Según afirma Francisco Mesonero, director general de la Fundación Adecco, “Los problemas de salud mental serán la principal causa de discapacidad en el año 2030 y cerca de un 25% de la población sufrirá algún trastorno relacionado a lo largo de su vida. En este contexto, ha llegado el momento de derogar las consideraciones retrógradas en las que se relegaban a las personas con estas discapacidades a la inactividad y/o dependencia para poner en valor sus competencias, habilidades y talento”.

Por otro lado, el director general de Janssen España, Luis Díaz-Rubio, afirma que trabajan cada día para reducir la carga y la discapacidad que causan los problemas de salud mental, ya que piensan que no se debe poner el foco en las limitaciones de una persona, sino en sus competencias y habilidades para aportar valor dentro de la compañía.

¿QUÉ IMPACTO TIENE EL TRABAJO EN LA SALUD MENTAL?

El empleo que se lleva a cabo en unas condiciones ambientales, psicológicas y socioeconómicas favorables es fuente de salud. Protege la salud mental, previene enfermedades cerebrales y aporta valores curativos y estabilizadores. De hecho, las personas durante su jornada laboral se centran en sus tareas y obligaciones, por lo que no hay tiempo para darle vueltas a la cabeza, no hay espacio para las preocupaciones. El estrés o los brotes de ansiedad se minimizan o desaparecen.

Por este motivo, un 75% de los encuestados afirma que el empleo los ayuda a afrontar sus problemas de salud mental, de forma que su calidad de vida, a nivel general, aumenta. Por otro lado, un 67% asegura que trabajar mejora su autoestima y confianza y 46% señala que también mejora su tiempo de ocio y el bienestar. Por último, un 39% encuentra que su relación con familiares y amigos ha mejorado y un 34% subraya que, incluso, ha ampliado su red de apoyos gracias a los nuevos contactos que le brinda su experiencia profesional.

LA DISCAPACIDAD POR TRASTORNO MENTAL ES UN GRAN OBSTÁCULO A LA HORA DE BUSCAR EMPLEO

A pesar de todos los beneficios que supone para la persona con algún tipo de discapacidad o enfermedad mental acceder al empleo, este colectivo se encuentra con una gran barrera. El estigma social frente a la discapacidad mental hace que sufran un constante rechazo por prejuicios infundados sobre su valía profesional. Pueden profundizar en este artículo sobre las dificultades y las consecuencias de la inestabilidad emocional del IEPP (Instituto Europeo de Psicología Positiva), pioneros al utilizar técnicas de la Psicología Positiva desde 2010.

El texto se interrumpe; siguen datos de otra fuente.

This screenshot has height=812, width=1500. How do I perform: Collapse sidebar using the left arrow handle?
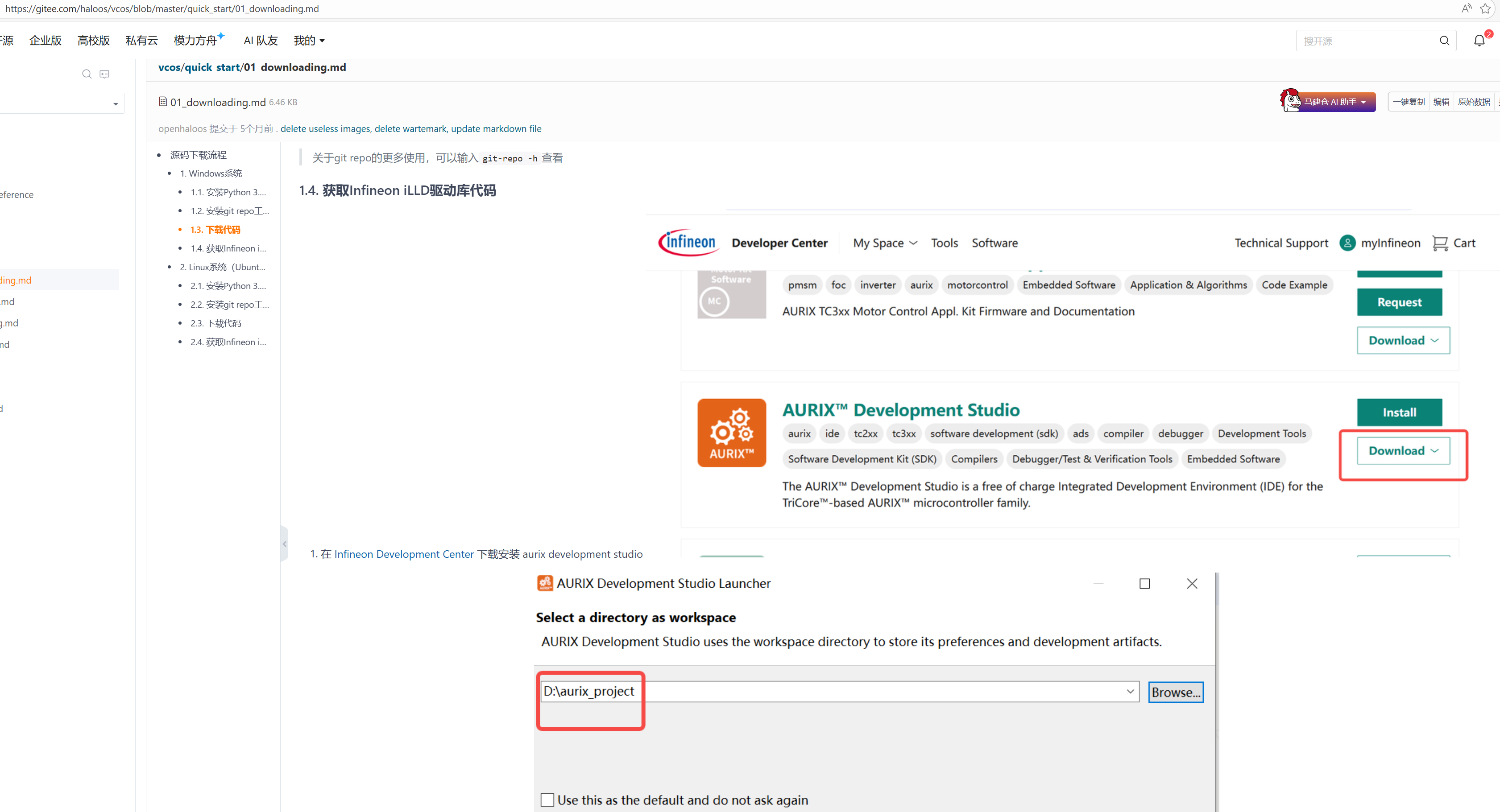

Entre los estereotipos más comunes se encuentra el hecho de que los empresarios o responsables de recursos humanos piensan que van a atener una mayor tasa de absentismo laboral. También piensan que pueden tener conductas conflictivas y empeorar el clima laboral, sufrir cuadros de estrés o ansiedad que mermen su productividad y una adaptación más difícil al puesto de trabajo.

Sin embargo, estos prejuicios son del todo infundados. En el caso de las bajas laborales, por ejemplo, Mª Teresa Ruiz, directora del Centro de Rehabilitación laboral Espartales Sur de Alcalá de Henares, de Grupo 5, afirma que la mayoría de las personas con problemas de salud mental que consiguen un empleo finalizan sin contratos sin darse de baja. El origen de todos estos prejuicios se encuentra en el desconocimiento, la falta de experiencias previas y en pensamientos desfasados.

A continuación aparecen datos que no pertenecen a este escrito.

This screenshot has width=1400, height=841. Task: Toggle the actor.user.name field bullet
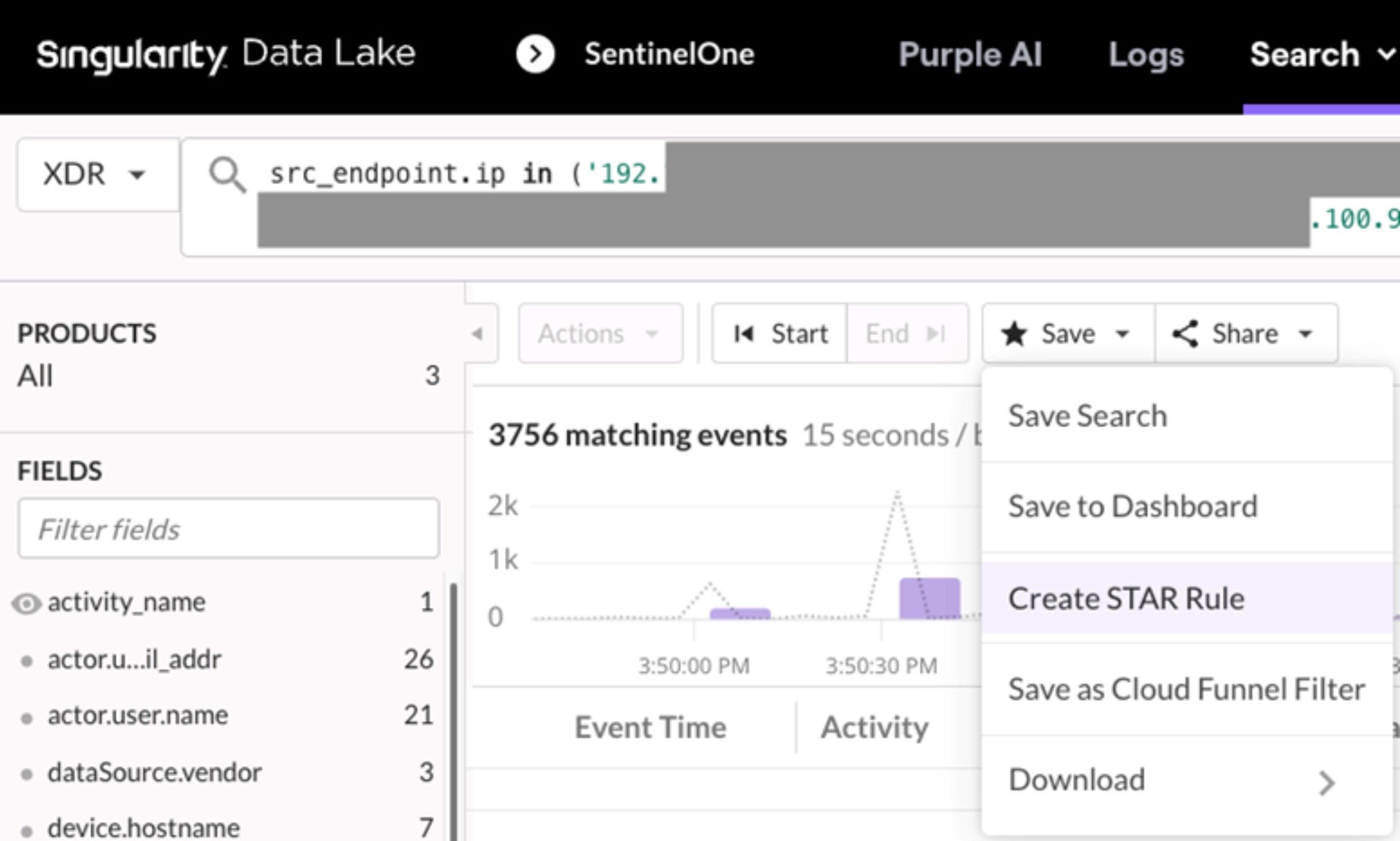click(x=26, y=718)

En este sentido, tal y como apunta AMAFE (Asociación Española de Apoyo en Psicosis): queda mucho camino por recorrer y mucho talento por aprovechar, ya que las personas con este tipo de problemas son luchadoras y han tenido que superar muchos obstáculos, como las continuas afirmaciones de que para ellos era imposible. Por este motivo, cuando consiguen un puesto de trabajo se vuelcan con mucha más pasión que muchos otros empleados, valorando realmente la oportunidad que se les ha concedido.

Además, como su situación anímica mejora, así como sus problemas y su autoestima, hacen todo lo posible por conservar sus puestos de trabajo. No solo se trata para ellos de un beneficio económico, sino de una superación personal. Las empresas que nos les ofrecen la oportunidad de demostrar lo que valen, se están perdiendo un gran potencial de talento.